Once the line containing "22 (1044, 1365)" is found in the entries below, restate it and each following line word for word, stopping after the line containing "Политика конфиденциальности (491, 1536)".

++++++++++

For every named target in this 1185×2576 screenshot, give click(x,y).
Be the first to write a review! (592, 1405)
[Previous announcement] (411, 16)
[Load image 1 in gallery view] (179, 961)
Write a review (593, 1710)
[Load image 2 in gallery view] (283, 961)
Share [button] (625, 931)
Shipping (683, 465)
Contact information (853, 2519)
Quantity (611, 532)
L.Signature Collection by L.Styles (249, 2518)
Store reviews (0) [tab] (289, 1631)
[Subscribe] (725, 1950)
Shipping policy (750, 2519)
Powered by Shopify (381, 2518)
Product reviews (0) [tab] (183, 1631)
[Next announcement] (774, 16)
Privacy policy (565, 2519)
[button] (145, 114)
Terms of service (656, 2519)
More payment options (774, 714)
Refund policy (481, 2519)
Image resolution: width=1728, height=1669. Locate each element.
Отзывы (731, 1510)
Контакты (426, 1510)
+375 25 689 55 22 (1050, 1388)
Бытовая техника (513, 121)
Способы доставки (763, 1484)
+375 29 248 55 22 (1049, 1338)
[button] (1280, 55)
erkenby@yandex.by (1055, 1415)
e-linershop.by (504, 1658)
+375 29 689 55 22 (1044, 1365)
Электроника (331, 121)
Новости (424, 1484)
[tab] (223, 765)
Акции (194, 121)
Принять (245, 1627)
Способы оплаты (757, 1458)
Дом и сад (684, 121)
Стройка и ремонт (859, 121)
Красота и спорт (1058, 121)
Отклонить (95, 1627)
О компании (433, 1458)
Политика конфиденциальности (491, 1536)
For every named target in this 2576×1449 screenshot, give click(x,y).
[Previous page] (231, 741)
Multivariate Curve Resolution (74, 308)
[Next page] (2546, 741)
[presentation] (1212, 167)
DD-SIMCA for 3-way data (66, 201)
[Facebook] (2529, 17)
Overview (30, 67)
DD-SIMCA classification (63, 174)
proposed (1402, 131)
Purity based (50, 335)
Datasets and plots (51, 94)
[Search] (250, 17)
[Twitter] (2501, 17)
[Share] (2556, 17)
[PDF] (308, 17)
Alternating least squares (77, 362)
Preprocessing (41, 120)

++++++++++

### Solution to the exercise
+375 29 689 55 22 (1044, 1365)
Электроника (331, 121)
Новости (424, 1484)
[tab] (223, 765)
Акции (194, 121)
Принять (245, 1627)
Способы оплаты (757, 1458)
Дом и сад (684, 121)
Стройка и ремонт (859, 121)
Красота и спорт (1058, 121)
Отклонить (95, 1627)
О компании (433, 1458)
Политика конфиденциальности (491, 1536)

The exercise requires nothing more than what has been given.